Review: The Sun, the Moon, and the Stars
5.0Overall Score

Justice can be such an objective word – more of a feeling than something we can pin down, and so rarely is it achieved as desired for all that seek it. There are those who trust in the law and its enforcers to stay the course, whilst others create their own justice veiled in misguided morality, and then there are those who do not believe that any form of justice exists at all.

Navigating this minefield is Dipo Baruwa-Etti’s new play The Sun, the Moon, and the Stars, the first play in the reopening of Theatre Royal Stratford East. Femi, a twenty-something Black woman, is trying her best to control her emotions following the loss of her twin brother, Seun. But when he appears at the end of her bed and shows her the brutality with which he was murdered, it sets her on a tempestuous path of revenge.
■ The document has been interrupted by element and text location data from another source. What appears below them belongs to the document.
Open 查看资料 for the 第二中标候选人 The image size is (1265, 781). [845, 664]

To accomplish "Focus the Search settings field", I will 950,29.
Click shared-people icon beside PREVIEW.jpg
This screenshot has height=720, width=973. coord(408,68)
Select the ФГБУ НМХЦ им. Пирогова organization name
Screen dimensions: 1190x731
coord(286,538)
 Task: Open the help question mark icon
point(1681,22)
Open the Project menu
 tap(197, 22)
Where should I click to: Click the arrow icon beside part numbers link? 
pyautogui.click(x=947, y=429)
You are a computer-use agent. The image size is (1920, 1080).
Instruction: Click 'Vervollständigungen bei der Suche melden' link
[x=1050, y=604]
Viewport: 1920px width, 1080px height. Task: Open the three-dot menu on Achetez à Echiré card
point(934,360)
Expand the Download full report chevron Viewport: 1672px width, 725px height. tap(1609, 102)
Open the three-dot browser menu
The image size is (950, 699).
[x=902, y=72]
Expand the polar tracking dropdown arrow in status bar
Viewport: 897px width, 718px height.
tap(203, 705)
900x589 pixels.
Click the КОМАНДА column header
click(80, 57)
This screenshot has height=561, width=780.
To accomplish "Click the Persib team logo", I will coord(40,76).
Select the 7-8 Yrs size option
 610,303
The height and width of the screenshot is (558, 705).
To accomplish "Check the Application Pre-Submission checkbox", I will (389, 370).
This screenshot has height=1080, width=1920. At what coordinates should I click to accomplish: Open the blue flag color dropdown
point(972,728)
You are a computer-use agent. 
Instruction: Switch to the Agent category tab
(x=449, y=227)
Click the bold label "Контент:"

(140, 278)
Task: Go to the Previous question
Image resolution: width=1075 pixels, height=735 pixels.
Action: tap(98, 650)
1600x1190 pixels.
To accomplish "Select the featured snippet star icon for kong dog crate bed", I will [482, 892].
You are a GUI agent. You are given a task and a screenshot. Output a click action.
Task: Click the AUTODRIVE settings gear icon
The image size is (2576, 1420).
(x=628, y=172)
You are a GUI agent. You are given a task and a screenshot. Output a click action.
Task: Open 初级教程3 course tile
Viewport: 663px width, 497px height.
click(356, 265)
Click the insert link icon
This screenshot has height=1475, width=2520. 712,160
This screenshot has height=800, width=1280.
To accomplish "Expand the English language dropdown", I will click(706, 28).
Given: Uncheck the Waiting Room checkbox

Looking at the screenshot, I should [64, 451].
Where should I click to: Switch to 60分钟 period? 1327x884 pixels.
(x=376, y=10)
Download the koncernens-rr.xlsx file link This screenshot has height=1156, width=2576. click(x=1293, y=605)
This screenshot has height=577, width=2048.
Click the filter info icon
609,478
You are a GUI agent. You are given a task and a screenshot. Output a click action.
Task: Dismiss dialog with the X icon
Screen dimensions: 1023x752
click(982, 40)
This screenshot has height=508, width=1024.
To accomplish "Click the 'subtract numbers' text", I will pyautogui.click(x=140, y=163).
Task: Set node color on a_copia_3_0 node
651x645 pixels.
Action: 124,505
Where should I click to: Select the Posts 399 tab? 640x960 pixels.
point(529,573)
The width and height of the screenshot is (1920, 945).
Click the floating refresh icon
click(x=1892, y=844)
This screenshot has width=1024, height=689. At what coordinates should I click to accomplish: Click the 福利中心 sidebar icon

Across its hour-long run time, Baruqa-Etti’s text develops a strikingly real woman, displayed in all her flaws and contradictions – the wounds left by grief painful to the touch. As well as fitting perfectly with her character, the poetic structure and language of Femi’s monologue is like a drum that controls the pace of the story, rising and falling with her emotional turmoil. Filled to the brim with pop culture references, there is a comical tone leant to even her darkest moments, making us soften when we are perhaps not on her side.

Nadia Fall’s direction is completely on point, delivering a slick production that is engrossing from start to finish. Relying not just on the strength of the text, but layering in stunning movement by Dannielle ‘Rhimes’ Lecointe and delicate sound design by Tingying Dong. Fall breathes life onto the stage once more. The immersion into Femi’s world becomes consuming, moving like a whip from moment to moment in a breathless fashion, whilst delivering a varied performance that keeps us interested and guessing where the action is moving next.

Breaking onto the stage with the energy of a bull in a china shop, Kibong Tanji brings a manic and relentless presence to Femi that makes room for all the twists and turns of this epic play. However, unlike her character Tanji is always totally in control, especially in the incredible modulation of her voice and the command of her body. Physically and mentally agile, she dances around both the space and text with a dexterity that is mesmerising – not just speaking the monologue to the dark space ahead of her but unafraid to lock eyes with the audience and say “see me”, something that shows both strength and vulnerability. Tanji’s development of Femi through her actions and of those around her, is enriched by the subtlety in which her emotions build and grow.

This visceral performance of a woman’s imperfect journey through grief feels like a labour of love. A fight that symbolises more than just one person’s struggle, it is a challenging and staggering play, and a story that leaves me with hope.